DATA TO USE section start

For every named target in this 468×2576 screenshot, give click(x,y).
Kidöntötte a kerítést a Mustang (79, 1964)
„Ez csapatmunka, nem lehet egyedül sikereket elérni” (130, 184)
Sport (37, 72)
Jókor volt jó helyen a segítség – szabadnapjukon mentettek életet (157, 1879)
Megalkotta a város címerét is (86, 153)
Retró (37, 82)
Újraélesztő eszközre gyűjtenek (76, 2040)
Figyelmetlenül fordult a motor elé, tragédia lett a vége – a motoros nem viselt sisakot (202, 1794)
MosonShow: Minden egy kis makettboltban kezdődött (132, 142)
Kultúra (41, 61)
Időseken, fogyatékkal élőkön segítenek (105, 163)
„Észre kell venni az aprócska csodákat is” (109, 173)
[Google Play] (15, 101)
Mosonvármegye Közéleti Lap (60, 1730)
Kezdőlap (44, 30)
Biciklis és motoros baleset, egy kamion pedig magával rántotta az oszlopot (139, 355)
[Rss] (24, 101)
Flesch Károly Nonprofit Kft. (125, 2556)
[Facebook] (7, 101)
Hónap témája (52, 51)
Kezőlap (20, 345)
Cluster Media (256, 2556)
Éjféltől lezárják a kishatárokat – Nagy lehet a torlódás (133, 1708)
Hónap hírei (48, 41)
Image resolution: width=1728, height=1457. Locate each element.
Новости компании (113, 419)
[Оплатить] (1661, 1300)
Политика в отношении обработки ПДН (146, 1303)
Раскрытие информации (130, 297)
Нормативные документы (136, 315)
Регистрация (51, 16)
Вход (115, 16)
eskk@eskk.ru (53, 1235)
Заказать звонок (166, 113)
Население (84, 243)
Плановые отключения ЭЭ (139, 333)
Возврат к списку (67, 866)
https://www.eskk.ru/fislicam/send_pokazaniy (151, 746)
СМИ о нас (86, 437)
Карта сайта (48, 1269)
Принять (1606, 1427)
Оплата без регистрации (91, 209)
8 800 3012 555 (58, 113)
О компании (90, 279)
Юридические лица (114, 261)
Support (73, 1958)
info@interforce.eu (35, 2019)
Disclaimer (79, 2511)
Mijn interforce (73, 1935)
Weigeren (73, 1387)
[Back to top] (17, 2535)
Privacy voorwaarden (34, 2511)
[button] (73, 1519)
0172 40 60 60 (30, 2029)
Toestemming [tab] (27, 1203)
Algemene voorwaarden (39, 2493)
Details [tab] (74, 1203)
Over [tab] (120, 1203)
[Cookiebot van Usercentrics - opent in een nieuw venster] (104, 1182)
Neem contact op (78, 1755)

DATA TO USE section end

» **EXERCISE**:
Write the lines out again exactly, from the one containing "eskk@eskk.ru (53, 1235)" through the last line of the records, and include no other lines.

» **TASK SOLUTION**:
eskk@eskk.ru (53, 1235)
Заказать звонок (166, 113)
Население (84, 243)
Плановые отключения ЭЭ (139, 333)
Возврат к списку (67, 866)
https://www.eskk.ru/fislicam/send_pokazaniy (151, 746)
СМИ о нас (86, 437)
Карта сайта (48, 1269)
Принять (1606, 1427)
Оплата без регистрации (91, 209)
8 800 3012 555 (58, 113)
О компании (90, 279)
Юридические лица (114, 261)
Support (73, 1958)
info@interforce.eu (35, 2019)
Disclaimer (79, 2511)
Mijn interforce (73, 1935)
Weigeren (73, 1387)
[Back to top] (17, 2535)
Privacy voorwaarden (34, 2511)
[button] (73, 1519)
0172 40 60 60 (30, 2029)
Toestemming [tab] (27, 1203)
Algemene voorwaarden (39, 2493)
Details [tab] (74, 1203)
Over [tab] (120, 1203)
[Cookiebot van Usercentrics - opent in een nieuw venster] (104, 1182)
Neem contact op (78, 1755)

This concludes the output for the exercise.